DoPE: Decoy Oriented Perturbation Encapsulation Human-Readable, AI-Hostile Documents for Academic Integrity
Ashish Raj Shekhar , Shiven Agarwal , Priyanuj Bordoloi , Yash Shah , Tejas Anvekar , Vivek Gupta
Published on arXiv
2601.12505
Output Integrity Attack
OWASP ML Top 10 — ML09
Prompt Injection
OWASP LLM Top 10 — LLM01
Key Finding
Against black-box OpenAI and Anthropic MLLMs, DoPE achieves 91.4% detection at 8.7% FPR and prevents successful completion or induces decoy-aligned failures in 96.3% of attempts
DoPE (Decoy-Oriented Perturbation Encapsulation)

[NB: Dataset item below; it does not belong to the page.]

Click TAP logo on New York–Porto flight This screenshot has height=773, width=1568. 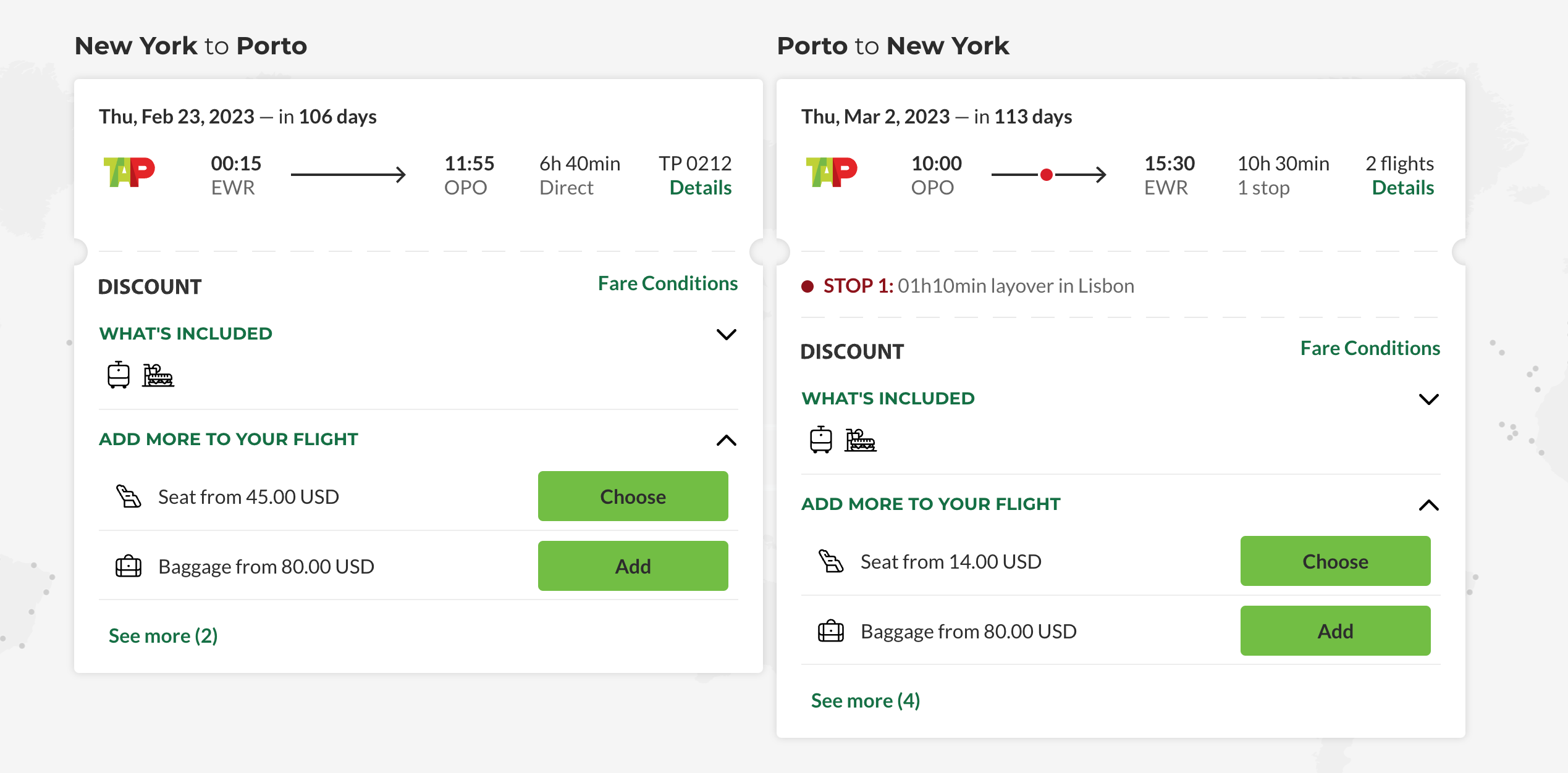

Novel technique introduced
Multimodal Large Language Models (MLLMs) can directly consume exam documents, threatening conventional assessments and academic integrity. We present DoPE (Decoy-Oriented Perturbation Encapsulation), a document-layer defense framework that embeds semantic decoys into PDF/HTML assessments to exploit render-parse discrepancies in MLLM pipelines. By instrumenting exams at authoring time, DoPE provides model-agnostic prevention (stop or confound automated solving) and detection (flag blind AI reliance) without relying on conventional one-shot classifiers. We formalize prevention and detection tasks, and introduce FewSoRT-Q, an LLM-guided pipeline that generates question-level semantic decoys and FewSoRT-D to encapsulate them into watermarked documents. We evaluate on Integrity-Bench, a novel benchmark of 1826 exams (PDF+HTML) derived from public QA datasets and OpenCourseWare. Against black-box MLLMs from OpenAI and Anthropic, DoPE yields strong empirical gains: a 91.4% detection rate at an 8.7% false-positive rate using an LLM-as-Judge verifier, and prevents successful completion or induces decoy-aligned failures in 96.3% of attempts. We release Integrity-Bench, our toolkit, and evaluation code to enable reproducible study of document-layer defenses for academic integrity.
Key Contributions
- DoPE framework that embeds semantic decoys into PDF/HTML exam documents by exploiting render-parse discrepancies in MLLM pipelines, achieving 96.3% prevention of successful MLLM-assisted completion
- FewSoRT-Q/D pipeline: LLM-guided generation of question-level semantic decoys (FewSoRT-Q) and their encapsulation into visually unchanged, watermarked documents (FewSoRT-D)
- Integrity-Bench: a novel benchmark of 1,826 paired PDF+HTML exams with multiple watermarked variants, enabling controlled evaluation of document-layer defenses against black-box MLLMs
🛡️ Threat Analysis
The detection component watermarks exam documents with semantic decoys to identify when MLLMs are used to solve exams — verifying content integrity via an LLM-as-Judge verifier that flags decoy-aligned answers as evidence of AI reliance.